S.C. Medicaid officials point out that the non-brand preparation mixed by local pharmacists has been proven safe and effective. Tony Keck, director of the S.C. Department of Health and Human Services, called the suit a “perfect example why health care is so expensive in the United States.”
“Forcing our physicians to use Makena so K-V can meet its quarterly profit objectives is not an option for us,” Keck said in a statement.
K-V, which has filed related suits against Georgia and the U.S. Food and Drug Administration, received FDA approval for Makena in March 2011. Medicaid has been covering the pharmacist-compounded version since 2005.
The low-cost version of the injection — shown to prevent pre-term births in women who already have had premature babies — is embraced by a number of physician and other associations, including the S.C. chapter of the American Congress of Obstetrics and Gynecology, the S.C. Hospital Association and the March of Dimes.
Medicaid covered 17P for 231 South Carolina patients in 2011, the agency said. The state allows doctors to request Medicaid approval for the brand-name version if they have a “medically necessary” reason to prescribe it. The agency has received no such requests.
Keck said K-V is attempting to “force doctors to prescribe a drug they don’t want to use at a cost many times more than the current therapy that is working well to reduce prematurity.”
Charles Rittenberg, an obstetrician at MUSC who specializes in pre-term birth prevention, said Tuesday the brand-name version is unnecessarily costly.
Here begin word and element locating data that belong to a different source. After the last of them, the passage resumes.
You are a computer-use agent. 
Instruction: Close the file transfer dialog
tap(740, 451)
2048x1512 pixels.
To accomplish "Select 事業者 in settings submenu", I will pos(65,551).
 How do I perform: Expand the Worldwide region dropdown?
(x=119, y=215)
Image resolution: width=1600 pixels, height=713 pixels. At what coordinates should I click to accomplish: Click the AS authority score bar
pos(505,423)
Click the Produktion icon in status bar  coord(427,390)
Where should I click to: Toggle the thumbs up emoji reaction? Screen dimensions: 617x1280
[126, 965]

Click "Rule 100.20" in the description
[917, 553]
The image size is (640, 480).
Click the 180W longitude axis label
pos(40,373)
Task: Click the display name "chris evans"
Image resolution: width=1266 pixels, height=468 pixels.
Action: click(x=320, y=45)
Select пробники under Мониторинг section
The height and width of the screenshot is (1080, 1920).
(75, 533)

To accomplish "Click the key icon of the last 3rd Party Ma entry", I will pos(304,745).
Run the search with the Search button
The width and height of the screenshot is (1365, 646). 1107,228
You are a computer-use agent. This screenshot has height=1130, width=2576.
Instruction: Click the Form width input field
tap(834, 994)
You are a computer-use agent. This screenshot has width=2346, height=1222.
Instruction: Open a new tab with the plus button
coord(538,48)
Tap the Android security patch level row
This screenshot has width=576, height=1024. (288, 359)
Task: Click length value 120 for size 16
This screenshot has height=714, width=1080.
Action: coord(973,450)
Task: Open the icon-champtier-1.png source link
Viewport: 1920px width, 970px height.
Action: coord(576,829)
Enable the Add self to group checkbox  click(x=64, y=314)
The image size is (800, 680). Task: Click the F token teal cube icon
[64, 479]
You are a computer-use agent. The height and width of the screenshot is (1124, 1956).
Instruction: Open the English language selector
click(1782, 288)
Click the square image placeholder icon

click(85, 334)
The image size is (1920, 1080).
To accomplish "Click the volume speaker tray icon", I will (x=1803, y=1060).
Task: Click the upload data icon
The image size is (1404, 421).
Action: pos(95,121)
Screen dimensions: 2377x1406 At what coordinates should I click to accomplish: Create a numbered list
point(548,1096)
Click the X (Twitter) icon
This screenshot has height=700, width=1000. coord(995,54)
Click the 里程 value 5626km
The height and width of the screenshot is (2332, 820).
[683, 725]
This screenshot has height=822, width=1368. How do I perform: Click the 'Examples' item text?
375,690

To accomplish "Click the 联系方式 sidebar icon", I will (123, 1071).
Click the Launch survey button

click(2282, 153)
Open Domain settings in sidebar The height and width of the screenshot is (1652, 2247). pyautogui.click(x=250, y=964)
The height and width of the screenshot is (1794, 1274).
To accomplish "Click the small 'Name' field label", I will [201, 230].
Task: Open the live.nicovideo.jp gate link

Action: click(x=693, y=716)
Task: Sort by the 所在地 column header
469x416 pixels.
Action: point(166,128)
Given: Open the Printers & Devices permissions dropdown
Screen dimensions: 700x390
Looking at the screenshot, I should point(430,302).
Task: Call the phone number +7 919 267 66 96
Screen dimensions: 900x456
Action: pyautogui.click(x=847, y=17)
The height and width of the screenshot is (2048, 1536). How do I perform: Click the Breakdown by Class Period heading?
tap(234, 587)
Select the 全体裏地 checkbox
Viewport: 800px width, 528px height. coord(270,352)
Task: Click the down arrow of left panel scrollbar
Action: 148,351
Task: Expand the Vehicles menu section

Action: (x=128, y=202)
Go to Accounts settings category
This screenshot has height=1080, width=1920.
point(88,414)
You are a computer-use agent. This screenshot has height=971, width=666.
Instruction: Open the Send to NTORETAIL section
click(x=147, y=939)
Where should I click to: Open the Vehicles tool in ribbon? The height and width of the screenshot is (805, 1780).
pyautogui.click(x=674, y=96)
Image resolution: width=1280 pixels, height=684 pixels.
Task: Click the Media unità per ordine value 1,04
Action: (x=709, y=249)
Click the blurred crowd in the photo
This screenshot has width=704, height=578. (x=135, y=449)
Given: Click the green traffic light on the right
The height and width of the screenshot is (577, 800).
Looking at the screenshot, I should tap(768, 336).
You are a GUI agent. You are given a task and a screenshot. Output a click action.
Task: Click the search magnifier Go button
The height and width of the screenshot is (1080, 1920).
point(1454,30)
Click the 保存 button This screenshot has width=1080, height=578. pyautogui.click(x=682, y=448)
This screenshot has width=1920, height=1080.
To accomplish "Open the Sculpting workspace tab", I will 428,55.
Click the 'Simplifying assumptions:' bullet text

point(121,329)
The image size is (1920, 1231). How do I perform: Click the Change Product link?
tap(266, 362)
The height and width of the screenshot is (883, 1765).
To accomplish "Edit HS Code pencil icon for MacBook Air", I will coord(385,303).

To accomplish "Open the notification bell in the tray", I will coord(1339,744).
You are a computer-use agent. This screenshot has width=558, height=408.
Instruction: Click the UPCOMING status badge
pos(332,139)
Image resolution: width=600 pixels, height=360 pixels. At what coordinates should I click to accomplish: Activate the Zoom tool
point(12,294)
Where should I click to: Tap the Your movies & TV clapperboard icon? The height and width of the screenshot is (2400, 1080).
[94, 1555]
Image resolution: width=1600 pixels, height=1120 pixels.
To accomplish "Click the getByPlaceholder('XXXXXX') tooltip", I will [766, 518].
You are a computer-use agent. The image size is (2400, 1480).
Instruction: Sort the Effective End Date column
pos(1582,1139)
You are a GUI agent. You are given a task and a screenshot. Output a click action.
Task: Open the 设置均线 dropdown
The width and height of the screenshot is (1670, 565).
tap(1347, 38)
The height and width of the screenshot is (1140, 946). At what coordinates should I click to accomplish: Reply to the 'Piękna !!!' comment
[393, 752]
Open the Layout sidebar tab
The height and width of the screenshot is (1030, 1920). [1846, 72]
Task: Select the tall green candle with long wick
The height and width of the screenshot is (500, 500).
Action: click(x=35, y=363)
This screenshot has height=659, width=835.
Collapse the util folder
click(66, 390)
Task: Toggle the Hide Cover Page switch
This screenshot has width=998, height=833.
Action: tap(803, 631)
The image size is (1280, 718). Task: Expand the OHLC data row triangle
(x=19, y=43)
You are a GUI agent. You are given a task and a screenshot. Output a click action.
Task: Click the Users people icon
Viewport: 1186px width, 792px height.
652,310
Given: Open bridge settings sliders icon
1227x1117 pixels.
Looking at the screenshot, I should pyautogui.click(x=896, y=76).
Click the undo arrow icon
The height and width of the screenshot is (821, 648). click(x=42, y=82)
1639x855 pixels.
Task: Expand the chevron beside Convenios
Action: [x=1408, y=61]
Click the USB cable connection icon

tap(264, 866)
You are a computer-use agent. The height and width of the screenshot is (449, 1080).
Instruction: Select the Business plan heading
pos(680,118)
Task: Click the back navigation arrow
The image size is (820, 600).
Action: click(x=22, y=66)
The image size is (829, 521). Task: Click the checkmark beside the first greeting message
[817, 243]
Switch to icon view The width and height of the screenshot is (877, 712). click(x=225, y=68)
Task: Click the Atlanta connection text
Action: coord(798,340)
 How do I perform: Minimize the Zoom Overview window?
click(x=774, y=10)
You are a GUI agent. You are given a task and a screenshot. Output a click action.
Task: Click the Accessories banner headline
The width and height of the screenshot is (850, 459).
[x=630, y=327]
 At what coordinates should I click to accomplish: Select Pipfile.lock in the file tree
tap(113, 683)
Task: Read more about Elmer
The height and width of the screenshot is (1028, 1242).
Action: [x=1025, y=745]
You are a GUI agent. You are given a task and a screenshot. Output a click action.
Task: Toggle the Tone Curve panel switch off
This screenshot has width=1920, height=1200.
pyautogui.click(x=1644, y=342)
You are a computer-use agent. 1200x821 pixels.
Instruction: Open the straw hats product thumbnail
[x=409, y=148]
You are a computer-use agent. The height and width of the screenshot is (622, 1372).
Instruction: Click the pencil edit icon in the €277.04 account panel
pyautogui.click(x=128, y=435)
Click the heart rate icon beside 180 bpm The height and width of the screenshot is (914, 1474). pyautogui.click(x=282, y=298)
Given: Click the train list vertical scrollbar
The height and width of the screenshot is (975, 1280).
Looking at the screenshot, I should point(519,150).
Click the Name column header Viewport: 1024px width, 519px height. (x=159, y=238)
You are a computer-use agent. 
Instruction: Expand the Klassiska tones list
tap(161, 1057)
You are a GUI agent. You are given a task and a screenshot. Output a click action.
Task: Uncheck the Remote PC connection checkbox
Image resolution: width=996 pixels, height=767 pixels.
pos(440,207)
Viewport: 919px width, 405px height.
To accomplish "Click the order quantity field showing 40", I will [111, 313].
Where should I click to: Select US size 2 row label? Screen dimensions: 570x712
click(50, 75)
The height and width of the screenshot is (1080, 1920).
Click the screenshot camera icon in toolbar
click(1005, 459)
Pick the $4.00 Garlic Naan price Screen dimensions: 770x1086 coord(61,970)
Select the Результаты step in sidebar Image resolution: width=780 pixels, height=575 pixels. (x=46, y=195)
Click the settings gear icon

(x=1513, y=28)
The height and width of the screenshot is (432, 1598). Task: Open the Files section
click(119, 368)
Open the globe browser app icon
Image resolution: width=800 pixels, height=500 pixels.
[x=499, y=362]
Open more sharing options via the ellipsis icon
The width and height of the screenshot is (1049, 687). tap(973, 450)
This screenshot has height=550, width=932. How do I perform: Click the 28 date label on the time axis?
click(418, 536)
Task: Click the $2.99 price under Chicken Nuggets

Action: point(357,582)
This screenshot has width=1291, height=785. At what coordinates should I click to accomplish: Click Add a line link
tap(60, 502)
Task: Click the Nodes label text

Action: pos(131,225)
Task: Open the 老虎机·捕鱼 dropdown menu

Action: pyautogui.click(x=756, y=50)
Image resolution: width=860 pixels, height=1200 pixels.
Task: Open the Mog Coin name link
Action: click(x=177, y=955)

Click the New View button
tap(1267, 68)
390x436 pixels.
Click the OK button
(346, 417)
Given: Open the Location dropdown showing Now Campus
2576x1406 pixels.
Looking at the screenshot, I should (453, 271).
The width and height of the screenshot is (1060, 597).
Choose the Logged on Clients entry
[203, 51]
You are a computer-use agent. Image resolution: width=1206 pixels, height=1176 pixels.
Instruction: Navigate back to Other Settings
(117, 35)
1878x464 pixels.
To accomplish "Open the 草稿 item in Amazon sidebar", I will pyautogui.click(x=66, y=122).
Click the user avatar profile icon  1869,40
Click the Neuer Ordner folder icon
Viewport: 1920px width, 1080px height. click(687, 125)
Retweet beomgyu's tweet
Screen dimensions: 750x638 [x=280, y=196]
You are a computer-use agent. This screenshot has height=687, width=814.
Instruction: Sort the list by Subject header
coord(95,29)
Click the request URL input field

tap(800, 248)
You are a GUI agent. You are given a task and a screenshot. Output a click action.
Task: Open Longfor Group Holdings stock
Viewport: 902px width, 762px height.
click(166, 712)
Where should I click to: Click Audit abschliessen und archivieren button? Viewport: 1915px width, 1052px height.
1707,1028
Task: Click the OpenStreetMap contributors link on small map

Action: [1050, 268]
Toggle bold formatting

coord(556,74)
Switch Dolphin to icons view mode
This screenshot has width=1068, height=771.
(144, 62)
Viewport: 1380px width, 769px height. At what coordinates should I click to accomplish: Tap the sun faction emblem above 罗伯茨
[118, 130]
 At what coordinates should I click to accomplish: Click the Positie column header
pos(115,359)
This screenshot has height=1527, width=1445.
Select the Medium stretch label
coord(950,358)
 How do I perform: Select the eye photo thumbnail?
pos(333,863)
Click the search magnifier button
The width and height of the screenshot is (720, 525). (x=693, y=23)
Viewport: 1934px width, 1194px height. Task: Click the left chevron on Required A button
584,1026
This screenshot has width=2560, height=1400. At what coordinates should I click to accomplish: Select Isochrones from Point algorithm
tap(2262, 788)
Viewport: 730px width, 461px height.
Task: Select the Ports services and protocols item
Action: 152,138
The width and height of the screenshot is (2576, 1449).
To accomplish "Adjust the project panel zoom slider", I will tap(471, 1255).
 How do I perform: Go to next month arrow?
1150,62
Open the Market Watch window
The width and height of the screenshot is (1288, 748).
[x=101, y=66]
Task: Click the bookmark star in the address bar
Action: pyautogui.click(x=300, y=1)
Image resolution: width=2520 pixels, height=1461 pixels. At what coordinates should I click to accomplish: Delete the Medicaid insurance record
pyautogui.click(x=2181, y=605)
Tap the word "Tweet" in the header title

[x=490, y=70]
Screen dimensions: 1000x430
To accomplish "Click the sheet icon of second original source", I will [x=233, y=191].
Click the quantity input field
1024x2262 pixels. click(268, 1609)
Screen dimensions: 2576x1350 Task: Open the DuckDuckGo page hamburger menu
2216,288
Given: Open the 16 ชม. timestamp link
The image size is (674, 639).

“The active ingredient is all that matters,” Rittenberg said. “There is no specific need for Makena. I have never prescribed it. No doctors have ever asked me about it.”
The state characterized the suit as “a last-ditch effort by K-V to avoid bankruptcy after years of management problems,” noting that the company in 2008 and 2009 struggled with a national recall of all products it manufactured, among other legal problems.
Still, K-V said Makena is safer and more effective than compounded preparations that are not required to meet manufacturing guidelines. The FDA tested both versions, releasing its findings in June.
“Although the analysis of this limited sample of compounded (17P) did not identify any major safety problems, approved drug products, such as Makena, provide a greater assurance of safety and effectiveness than do compounded products,” the FDA said in a release.